Select and copy each line of the records that contains the string "height". Case counts.

Word and item location data
%%
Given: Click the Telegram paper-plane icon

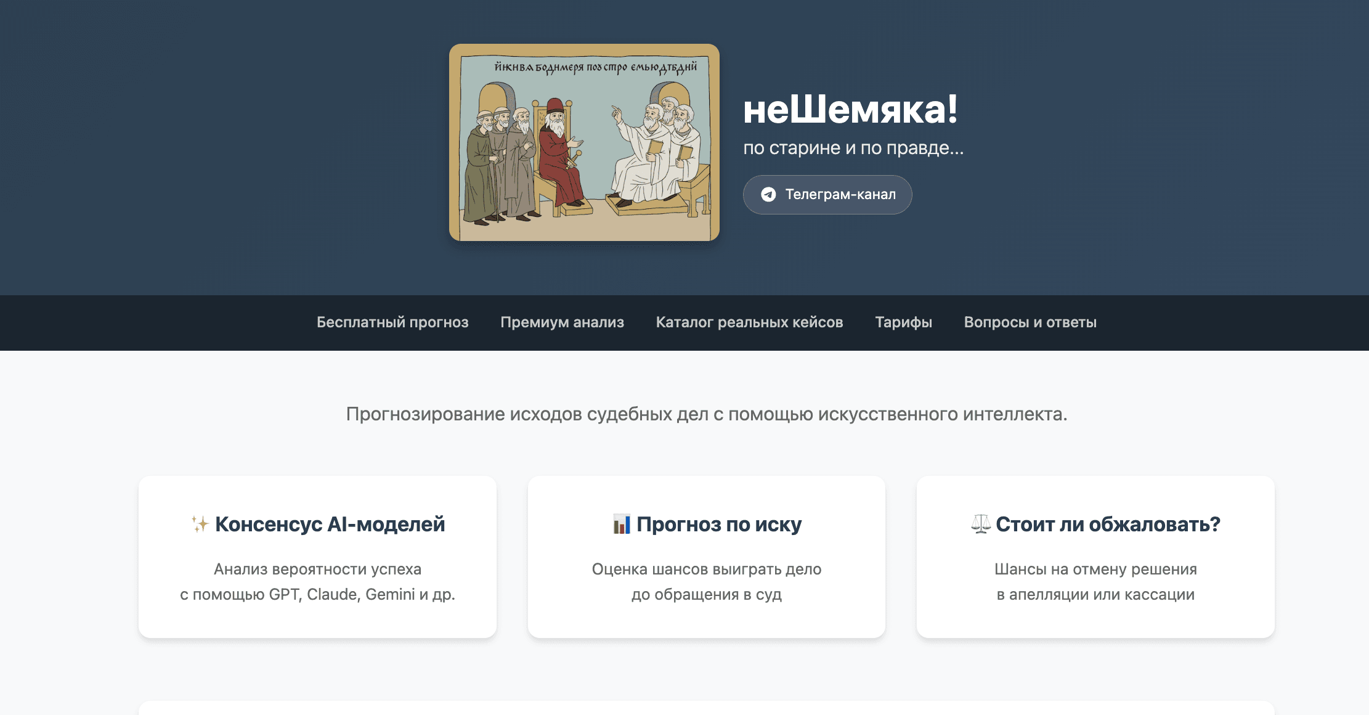Looking at the screenshot, I should tap(768, 195).
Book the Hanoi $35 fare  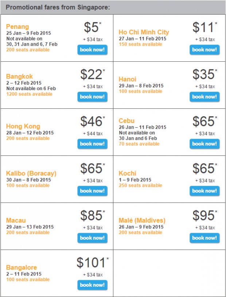click(x=204, y=97)
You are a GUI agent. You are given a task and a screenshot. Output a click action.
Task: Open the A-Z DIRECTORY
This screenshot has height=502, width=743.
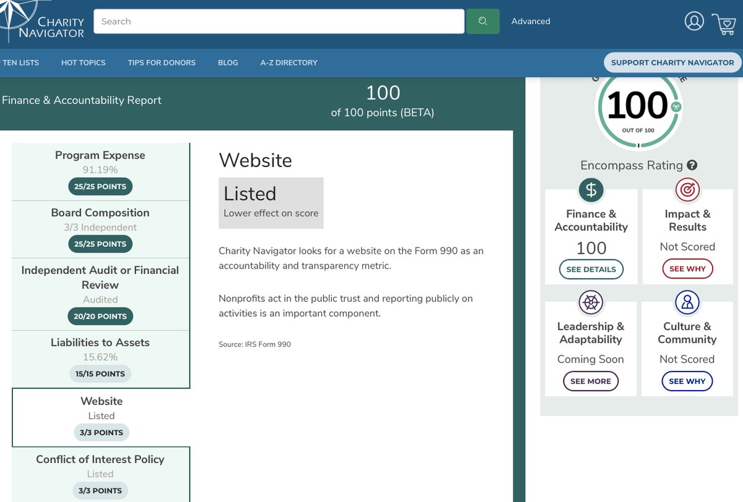click(x=289, y=63)
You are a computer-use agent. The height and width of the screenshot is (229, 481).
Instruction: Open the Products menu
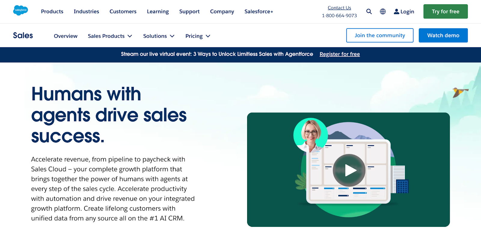point(52,11)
%%
_Result_
This screenshot has height=502, width=743.
You are a computer-use agent. The height and width of the screenshot is (229, 481).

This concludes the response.